# Free-fall acceleration vs gravitational acceleration

1. Dec 1, 2013

### Wenchao.Zhang

Hi, experts
I got a naive question about the relation between the free-fall acceleration vs gravitational acceleration.
When you consider the rotation of the earth around the axis which runs through the north and south poles, the free-fall acceleration "g" of an object with mass m is different with its gravitational acceleration "a_g".
For example, when the object is at the equator of the earth, then "m*g=m*a_g-m*w^2*R", where "w" is the angular velocity of the earth rotation.
This exmaple is a simple case. What I do not understand is the case that the object is located in a place which is between the equator and poles.
For this case, the component of the gravitational force which is perpendicular to rotational axis acts as the centripetal force for the rotation. How about the component of the gravitational force which is parallel to the rotational axis? Is the magnitude of this component equal to the weight of the object m*g? Or how to relate the free-fall acceleration "g" with the gravitational acceleration "a_g" for this case?
Best wishes
W.

2. Dec 1, 2013

### Astrum

Your post was difficult to follow, but I understand that you're confused about the "component of gravity" here.

When we say $g=9.8 \frac{m}{s^2}$, we're talking about the average acceleration due to gravity across the earth. The Earth is an oblate spheroid, which means that the distance from the center of the earth is slightly different at the equator versus the poles. This is what is reasonable for the difference in a local $g$.

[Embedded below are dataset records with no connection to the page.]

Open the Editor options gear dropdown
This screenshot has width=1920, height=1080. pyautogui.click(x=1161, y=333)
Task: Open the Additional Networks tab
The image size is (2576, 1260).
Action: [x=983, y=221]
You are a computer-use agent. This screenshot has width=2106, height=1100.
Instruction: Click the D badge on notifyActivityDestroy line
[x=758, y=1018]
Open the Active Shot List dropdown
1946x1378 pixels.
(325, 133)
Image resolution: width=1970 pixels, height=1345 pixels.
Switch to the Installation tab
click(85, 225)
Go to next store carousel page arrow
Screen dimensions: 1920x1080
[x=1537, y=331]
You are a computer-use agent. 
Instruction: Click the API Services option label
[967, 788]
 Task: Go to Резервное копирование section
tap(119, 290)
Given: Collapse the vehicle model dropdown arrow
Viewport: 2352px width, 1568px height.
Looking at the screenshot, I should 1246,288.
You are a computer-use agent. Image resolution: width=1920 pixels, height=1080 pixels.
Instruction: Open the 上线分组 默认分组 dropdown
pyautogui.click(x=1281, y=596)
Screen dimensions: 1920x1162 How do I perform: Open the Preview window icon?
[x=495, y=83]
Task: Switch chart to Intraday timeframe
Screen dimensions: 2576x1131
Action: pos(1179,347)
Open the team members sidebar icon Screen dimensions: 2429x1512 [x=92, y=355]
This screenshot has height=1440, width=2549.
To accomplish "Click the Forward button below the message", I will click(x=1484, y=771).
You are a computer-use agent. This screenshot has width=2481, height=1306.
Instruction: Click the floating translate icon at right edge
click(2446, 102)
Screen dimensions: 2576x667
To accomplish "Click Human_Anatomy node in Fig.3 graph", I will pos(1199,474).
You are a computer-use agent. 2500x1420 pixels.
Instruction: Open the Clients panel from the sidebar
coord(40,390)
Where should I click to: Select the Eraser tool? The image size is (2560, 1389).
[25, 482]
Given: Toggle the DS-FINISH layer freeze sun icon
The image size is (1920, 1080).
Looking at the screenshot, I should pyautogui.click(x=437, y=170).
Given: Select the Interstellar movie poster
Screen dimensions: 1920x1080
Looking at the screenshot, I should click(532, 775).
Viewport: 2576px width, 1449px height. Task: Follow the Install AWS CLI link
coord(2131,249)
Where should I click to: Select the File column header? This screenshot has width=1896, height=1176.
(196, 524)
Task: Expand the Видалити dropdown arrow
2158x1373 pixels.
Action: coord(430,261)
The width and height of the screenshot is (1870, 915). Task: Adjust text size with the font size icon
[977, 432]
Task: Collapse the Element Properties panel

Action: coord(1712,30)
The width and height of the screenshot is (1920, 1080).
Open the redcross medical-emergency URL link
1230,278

I didn't understand what you were trying to say in the middle of your post. What is $a_g$ suppose to be?

3. Dec 1, 2013

### Wenchao.Zhang

Hi, Astrum
Here a_g means the gravitaional acceleration. The corresponding gravitational force is F=G*m*M/R^2, where M is the mass of the earth, m is the mass of the object, G is the gravitational constant. Thus a_g=G*M/R^2
If you do not consider the rotation of the earth, then m*g is equal to m*a_g. When you consider the rotation, m*g is not equal to m*a_g.
My question is what's the relation between a_g and g in a point which is located between the equator and poles?
W.

Last edited: Dec 1, 2013
4. Dec 1, 2013

### Astrum

Oh, I see what you're asking about. What you'd need to find is the centripetal acceleration at the surface of the earth and hence, $\mathbf v$.

Use $\mathbf v = \mathbf \omega \times \mathbf r$ to find this, then you can plug it into the equation for radial acceleration.

Last edited: Dec 1, 2013
5. Dec 1, 2013

### Wenchao.Zhang

The equation "m*g=m*a_g-m*w^2*R" is only true for the case that the object is on the equator. For this case, what I need is to find the centripetal acceleration "w^2*R". When the object is not on the equator (e.g. the object is on the surface of the earth at north latitude of thirty degrees), "m*g=m*a_g-m*w^2*R" does not hold any more. We need a new equation for the relation between a_g and g.
W.

Last edited: Dec 1, 2013
6. Dec 1, 2013

### Astrum

What? You need to find the centripetal acceleration, yeah. What you have written $ma_g-\omega^2 R$ is, as you say, for when $\theta = \pi /2$.

Generalize everything, and you'll have your answer. $a=a_g + \frac{\mathbf F _r }{m}= a_g - \frac{(\mathbf \omega \times \mathbf r )^2}{r}$. The Earth's angular velocity is about $7.29 \times 10^{-5} rad/s$, plug that in and you'll see that value is extremely small.

7. Dec 1, 2013

### sophiecentaur

Reading between the lines here, I suspect you are assuming that a falling body is somehow affect by the spinning of the Earth. In fact, strictly it is not. The only centripetal force on the falling body is due to the gravitational field (when observed from an external frame of reference. However, if you were to fall down a vertical mineshaft, anywhere but at the Poles, you would find yourself hitting the wall of the shaft. You would 'be aware of' a force, which is called the Coriolis force and it is a force that is observed when you are in a rotating frame of reference and you try to move radially. It would have the effect of pushing you against the wall. It's explained by the fact that the peripheral speed of the wall lower down is less than the peripheral speed higher up (same angular velocity but smaller radius). The Coriolis force is only there for moving objects. It explains the movement of the wind in a curve around areas of high and low pressure, rather than moving radially, in and out,as one would expect at first sight.

The effect at the Equator is maximum and it gets less as you approach the Poles, as the radius of the circular motion, about the NS axis, gets less.

There is a secondary effect, due to the oblate shape of the Earth, because, at the Poles, you are closer to the Centre of Mass. Also, the mass distribution is not uniform inside the Earth. But it's best to ignore all that until the basic 'ideal' model is understood.

8. Dec 1, 2013

### xAxis

You are trying to calculate the acceleration of free falling body relative to a fixed point on earth under it which moves as the earth rotates? That is not very useful because the earth moves relatively slowly, and for the time when g in your equation is considered constant, it is virtually zero.